Бросается в глаза, что китайцы лишены вкуса к эстетике руин: старинные здания они просто отстраивают заново, включая их в реальный быт. Не видим ли мы здесь действие, пусть бессознательное, того же механизма забавы: упразднить старое ради продолжения игры? Речь идет, как легко догадаться, о самой природе чувственности: желании прервать поток желания. Лучший способ удержать «иное» в душе. Но речь идет также о культивировании чувства, пресуществлении чувственности в чувствительность. Страсть к «древним игрушкам» вела к высотам духовной утонченности. Закон этой «либидинальной экономики» (Ж.-Ф. Лиотар) на китайский лад хорошо выразил, говоря как раз по поводу удовольствия, доставляемого антикварными вещицами, авторитетный живописец и теоретик искусства XVII в. Дун Цичан: «Крайнее возбуждение чувств внезапно приводит к покою». Сходным образом воздействуют могила мифического царя или памятник пещерному сидельцу: представляя принципиально отсутствующую реальность, они открывают простор воображению и вместе с тем бездонную глубину самоуглубления. Еще резче: отсутствие удостоверяет неизбывность немыслимого или, точнее, до-мыслимого присутствия самого истока жизни. Это незапамятное, предшествующее всякому опыту и знанию место есть поистине вещь вечевая, веющая вечностью забвения.
Заново открытые и притом всемирные по своему охвату символы китайской идентичности суть духовные аналоги «машины желания», движущей современным капитализмом, а политика в современном Китае все больше становится способом управления этим мотором постиндустриального общества. Не удивлюсь, если в недалеком будущем мы услышим разговоры о «чаньском капитализме», в котором капиталистическое производство-потребление желания посредством игрового начала будет вписано в действие «жизненного импульса». В Японии уже имеют широкое хождение идеи «корпоративного Дзэн», «дзэн-менеджмента» и т. п. Если буддизм действительно может послужить машиной переработки избыточного желания в незыблемый покой, то ему самое место на биржах и в менеджерских офисах.

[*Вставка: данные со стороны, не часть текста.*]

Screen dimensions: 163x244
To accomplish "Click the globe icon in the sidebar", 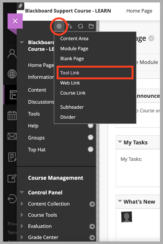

Очевидна и социальная база дзэнского капитализма: культивированное бонвиванство или, скажем нейтральнее, экономика желания прежде японских, а теперь и китайских нуворишей. К тому же равенство агентов желания при капитализме отлично согласуется с буддийским учением о всеобщем равенстве живых существ по «природе сердца». А как быть с порождаемым капиталистическим укладом неравенством в распределении благ? Поскольку буддизм не имеет своей онтологии, он просто принимает существующую в данном обществе – для Китая конфуцианскую – иерархию статусов, понимаемую как спонтанное, но неотвратимое проявление закона кармы. Как говорили последователи шаолиньского патриарха, «каждый исполняет свою роль на сцене жизни».
Мало этого: предел возбуждения совпадает именно с пределом покоя, предел дисциплины совпадает с пределом спонтанности. Духовное прозрение соответствует вершине мастерства, подлинной виртуозности. Пережившие чаньское прозрение не просто исполняют свою роль, но исполняют ее безупречно, не позволяя отличить ее от действительности. Ритуальный декорум соблюдается с максимальной серьезностью именно тогда, когда известно, что он пуст.
Природа – первый обычай, говорил Паскаль. Почему бы не сказать в таком случае, что обычай, эта артикулированная страсть, есть первая природа? Одно преемственно другому в пустоте. И, следовательно, исключительное и неразменное делают возможным равновесие и обмен. Похоже на то, что для китайцев фантазм – это не отклонение от нормы, не «измененная форма сознания», а самая что ни на есть первичная правда человеческого бытия. Каким забавным приключением духа должна казаться им в таком случае повседневная рутина! Не здесь ли нужно искать объяснение их неподдельно спокойному, терпеливому, здравомысленному и все же почти по-детски беспечному отношению к действительности этого мира, который европейцу кажется казематом смертника? Или поведению так называемых сосланных на землю небожителей – любимых персонажей китайского фольклора, – которые, подобно бодхисаттвам, отказываются возвратиться на небо, когда срок их ссылки истекает, ибо они, в противоположность бодхисаттвам (а может, и не в противоположность – вопрос тонкий), находят чувственное удовольствие в земной жизни.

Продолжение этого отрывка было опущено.